Me: "I'm the same weight as I was when I was 11, my doctor checked my medical records."
T: "That's long term weight loss, that doesn't matter."
Around here, I was getting kind of annoyed, and said very simply, "I've lost more than 10 pounds in less than a month. I'm talking short term weight loss," which she responded with "I don't know, I didn't check your medical records." And that was the end of it.

Also, I feel like my therapist is a bit... Controlling? She doesn't exactly fully grasp how complex my personality is, but has already begun giving me tasks. While I realize this can be normal, she's told my mom that I should get a tutor (despite the fact that school is really not that academically challenging), asked my mom to get details from my school AND choir for her, and told my mom to send me out the house because, I quote, "she doesn't have any medical reason to stay at home." I've got no problem with hanging out with my best friend, but because he is male and I'm female, my parents always seem suspicious when I want to spend time with him, and so are his parents. (We are not dating nor do we have any intentions to.) This has made me less eager to meet him, but we still remain very close through video chatting (even when I was across the world for a month, we managed to talk every single day despite the time difference.)

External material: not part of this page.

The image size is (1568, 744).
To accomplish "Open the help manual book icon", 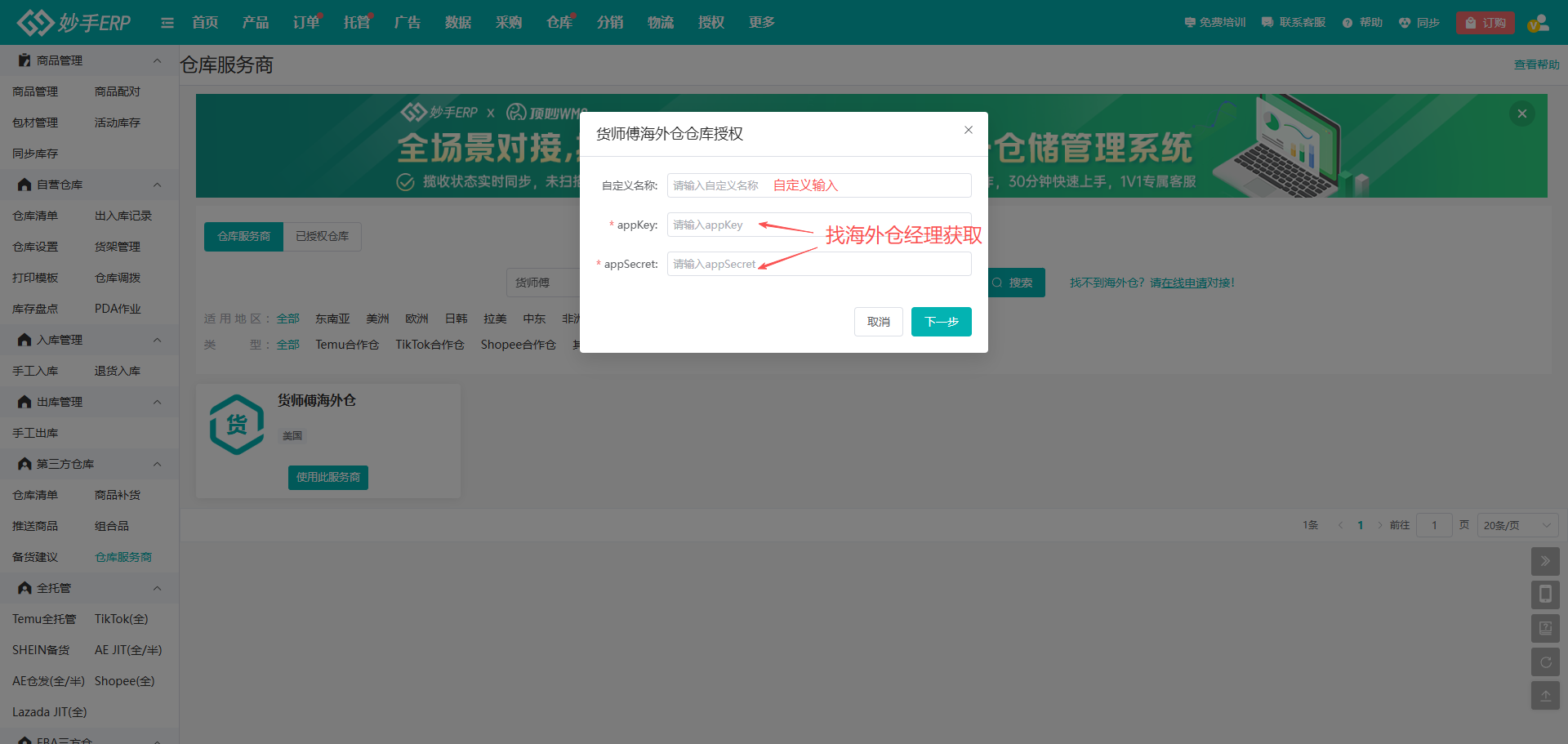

Sorry this is so long, but lastly, I have trouble standing up from a sitting or lying position. I get dizzy and my eyesight goes blurry, and I usually collapse. I've got a lot of bruises on my legs and butt (hehe, I said the word butt. Yes I can be immature ) I'm apparently just unlucky enough to be one of the adolescent girls to have postural hypotension, but I think I'll grow out of it, so I'm not worried. It's just annoying, because a. It hurts, b. it's embarrassing, and c. Some people get very alarmed when they see it. Makes it hard for me to function normally, and my T doesn't get why. My parents don't want me to change therapists because they believe that just because she works at a good hospital, she's a good match for me. They have told me that I am the one who's not thinking straight and that a therapist will "fix" me. Grr.

Also, thank you thank you thank you to everyone who responded!